▶ _Task to carry out_: What do the entries below say? Restate them word for word.

------------------------------------------------

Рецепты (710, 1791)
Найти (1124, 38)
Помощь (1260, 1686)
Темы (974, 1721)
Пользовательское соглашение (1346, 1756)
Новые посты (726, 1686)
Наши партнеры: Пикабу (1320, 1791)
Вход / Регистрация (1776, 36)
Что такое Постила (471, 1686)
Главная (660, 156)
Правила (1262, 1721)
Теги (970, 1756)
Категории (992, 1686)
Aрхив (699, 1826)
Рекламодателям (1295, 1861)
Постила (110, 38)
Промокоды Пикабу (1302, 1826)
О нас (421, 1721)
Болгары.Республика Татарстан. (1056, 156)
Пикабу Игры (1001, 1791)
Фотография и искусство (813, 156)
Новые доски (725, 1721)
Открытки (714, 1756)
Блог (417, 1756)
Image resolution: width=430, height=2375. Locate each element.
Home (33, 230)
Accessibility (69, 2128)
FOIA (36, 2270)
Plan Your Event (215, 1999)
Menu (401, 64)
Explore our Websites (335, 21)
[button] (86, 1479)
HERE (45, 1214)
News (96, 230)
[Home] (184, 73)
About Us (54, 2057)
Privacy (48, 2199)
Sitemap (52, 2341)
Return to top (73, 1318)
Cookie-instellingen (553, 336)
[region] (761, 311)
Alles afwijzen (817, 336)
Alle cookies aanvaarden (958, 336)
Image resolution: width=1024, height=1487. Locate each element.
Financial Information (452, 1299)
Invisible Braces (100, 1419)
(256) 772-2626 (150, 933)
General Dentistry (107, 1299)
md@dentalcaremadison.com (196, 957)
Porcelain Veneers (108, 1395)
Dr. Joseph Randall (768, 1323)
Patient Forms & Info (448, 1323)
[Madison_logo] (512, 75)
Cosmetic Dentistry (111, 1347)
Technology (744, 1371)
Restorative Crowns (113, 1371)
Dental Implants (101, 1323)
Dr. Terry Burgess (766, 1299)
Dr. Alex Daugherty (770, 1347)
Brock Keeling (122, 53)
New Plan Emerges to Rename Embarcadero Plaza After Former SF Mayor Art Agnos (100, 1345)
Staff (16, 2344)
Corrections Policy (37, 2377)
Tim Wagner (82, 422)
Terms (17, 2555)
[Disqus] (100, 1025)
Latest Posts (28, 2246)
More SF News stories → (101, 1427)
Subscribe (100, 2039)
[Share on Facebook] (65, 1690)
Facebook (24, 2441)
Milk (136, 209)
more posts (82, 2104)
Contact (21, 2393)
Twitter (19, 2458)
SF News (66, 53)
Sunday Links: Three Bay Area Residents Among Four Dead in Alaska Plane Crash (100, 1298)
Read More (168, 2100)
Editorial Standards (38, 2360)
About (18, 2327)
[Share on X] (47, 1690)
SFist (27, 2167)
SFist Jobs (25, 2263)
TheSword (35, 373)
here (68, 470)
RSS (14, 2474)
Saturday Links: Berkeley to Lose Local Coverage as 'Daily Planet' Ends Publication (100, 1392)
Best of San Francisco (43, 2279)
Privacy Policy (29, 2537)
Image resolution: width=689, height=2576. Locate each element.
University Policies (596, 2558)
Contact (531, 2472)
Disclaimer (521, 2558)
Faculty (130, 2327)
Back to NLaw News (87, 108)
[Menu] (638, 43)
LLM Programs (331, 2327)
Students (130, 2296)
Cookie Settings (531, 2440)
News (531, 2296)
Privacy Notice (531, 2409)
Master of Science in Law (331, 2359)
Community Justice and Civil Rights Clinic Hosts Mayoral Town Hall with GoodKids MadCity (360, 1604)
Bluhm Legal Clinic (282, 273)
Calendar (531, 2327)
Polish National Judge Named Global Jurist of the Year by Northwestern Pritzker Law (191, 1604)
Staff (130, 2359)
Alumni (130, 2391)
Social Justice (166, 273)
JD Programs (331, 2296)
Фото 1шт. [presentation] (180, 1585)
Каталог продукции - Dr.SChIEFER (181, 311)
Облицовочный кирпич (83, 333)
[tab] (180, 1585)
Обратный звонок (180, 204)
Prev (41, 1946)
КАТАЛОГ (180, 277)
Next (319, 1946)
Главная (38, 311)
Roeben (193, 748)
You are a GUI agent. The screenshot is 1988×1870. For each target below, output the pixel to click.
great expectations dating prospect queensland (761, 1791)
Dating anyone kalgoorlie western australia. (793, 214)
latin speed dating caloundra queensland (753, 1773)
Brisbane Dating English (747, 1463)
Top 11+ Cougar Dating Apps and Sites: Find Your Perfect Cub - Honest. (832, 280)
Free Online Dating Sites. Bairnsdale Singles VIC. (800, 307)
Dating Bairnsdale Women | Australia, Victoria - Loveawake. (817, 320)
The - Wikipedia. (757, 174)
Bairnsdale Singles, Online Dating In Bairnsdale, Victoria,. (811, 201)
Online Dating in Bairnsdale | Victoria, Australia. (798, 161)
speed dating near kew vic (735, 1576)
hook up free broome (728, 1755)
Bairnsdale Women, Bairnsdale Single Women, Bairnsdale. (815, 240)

------------------------------------------------

▶ _Exercise response_:
Рецепты (710, 1791)
Найти (1124, 38)
Помощь (1260, 1686)
Темы (974, 1721)
Пользовательское соглашение (1346, 1756)
Новые посты (726, 1686)
Наши партнеры: Пикабу (1320, 1791)
Вход / Регистрация (1776, 36)
Что такое Постила (471, 1686)
Главная (660, 156)
Правила (1262, 1721)
Теги (970, 1756)
Категории (992, 1686)
Aрхив (699, 1826)
Рекламодателям (1295, 1861)
Постила (110, 38)
Промокоды Пикабу (1302, 1826)
О нас (421, 1721)
Болгары.Республика Татарстан. (1056, 156)
Пикабу Игры (1001, 1791)
Фотография и искусство (813, 156)
Новые доски (725, 1721)
Открытки (714, 1756)
Блог (417, 1756)
Image resolution: width=430, height=2375. Locate each element.
Home (33, 230)
Accessibility (69, 2128)
FOIA (36, 2270)
Plan Your Event (215, 1999)
Menu (401, 64)
Explore our Websites (335, 21)
[button] (86, 1479)
HERE (45, 1214)
News (96, 230)
[Home] (184, 73)
About Us (54, 2057)
Privacy (48, 2199)
Sitemap (52, 2341)
Return to top (73, 1318)
Cookie-instellingen (553, 336)
[region] (761, 311)
Alles afwijzen (817, 336)
Alle cookies aanvaarden (958, 336)
Image resolution: width=1024, height=1487. Locate each element.
Financial Information (452, 1299)
Invisible Braces (100, 1419)
(256) 772-2626 (150, 933)
General Dentistry (107, 1299)
md@dentalcaremadison.com (196, 957)
Porcelain Veneers (108, 1395)
Dr. Joseph Randall (768, 1323)
Patient Forms & Info (448, 1323)
[Madison_logo] (512, 75)
Cosmetic Dentistry (111, 1347)
Technology (744, 1371)
Restorative Crowns (113, 1371)
Dental Implants (101, 1323)
Dr. Terry Burgess (766, 1299)
Dr. Alex Daugherty (770, 1347)
Brock Keeling (122, 53)
New Plan Emerges to Rename Embarcadero Plaza After Former SF Mayor Art Agnos (100, 1345)
Staff (16, 2344)
Corrections Policy (37, 2377)
Tim Wagner (82, 422)
Terms (17, 2555)
[Disqus] (100, 1025)
Latest Posts (28, 2246)
More SF News stories → (101, 1427)
Subscribe (100, 2039)
[Share on Facebook] (65, 1690)
Facebook (24, 2441)
Milk (136, 209)
more posts (82, 2104)
Contact (21, 2393)
Twitter (19, 2458)
SF News (66, 53)
Sunday Links: Three Bay Area Residents Among Four Dead in Alaska Plane Crash (100, 1298)
Read More (168, 2100)
Editorial Standards (38, 2360)
About (18, 2327)
[Share on X] (47, 1690)
SFist (27, 2167)
SFist Jobs (25, 2263)
TheSword (35, 373)
here (68, 470)
RSS (14, 2474)
Saturday Links: Berkeley to Lose Local Coverage as 'Daily Planet' Ends Publication (100, 1392)
Best of San Francisco (43, 2279)
Privacy Policy (29, 2537)
Image resolution: width=689, height=2576. Locate each element.
University Policies (596, 2558)
Contact (531, 2472)
Disclaimer (521, 2558)
Faculty (130, 2327)
Back to NLaw News (87, 108)
[Menu] (638, 43)
LLM Programs (331, 2327)
Students (130, 2296)
Cookie Settings (531, 2440)
News (531, 2296)
Privacy Notice (531, 2409)
Master of Science in Law (331, 2359)
Community Justice and Civil Rights Clinic Hosts Mayoral Town Hall with GoodKids MadCity (360, 1604)
Bluhm Legal Clinic (282, 273)
Calendar (531, 2327)
Polish National Judge Named Global Jurist of the Year by Northwestern Pritzker Law (191, 1604)
Staff (130, 2359)
Alumni (130, 2391)
Social Justice (166, 273)
JD Programs (331, 2296)
Фото 1шт. [presentation] (180, 1585)
Каталог продукции - Dr.SChIEFER (181, 311)
Облицовочный кирпич (83, 333)
[tab] (180, 1585)
Обратный звонок (180, 204)
Prev (41, 1946)
КАТАЛОГ (180, 277)
Next (319, 1946)
Главная (38, 311)
Roeben (193, 748)
You are a GUI agent. The screenshot is 1988×1870. For each target below, output the pixel to click.
great expectations dating prospect queensland (761, 1791)
Dating anyone kalgoorlie western australia. (793, 214)
latin speed dating caloundra queensland (753, 1773)
Brisbane Dating English (747, 1463)
Top 11+ Cougar Dating Apps and Sites: Find Your Perfect Cub - Honest. (832, 280)
Free Online Dating Sites. Bairnsdale Singles VIC. (800, 307)
Dating Bairnsdale Women | Australia, Victoria - Loveawake. (817, 320)
The - Wikipedia. (757, 174)
Bairnsdale Singles, Online Dating In Bairnsdale, Victoria,. (811, 201)
Online Dating in Bairnsdale | Victoria, Australia. (798, 161)
speed dating near kew vic (735, 1576)
hook up free broome (728, 1755)
Bairnsdale Women, Bairnsdale Single Women, Bairnsdale. (815, 240)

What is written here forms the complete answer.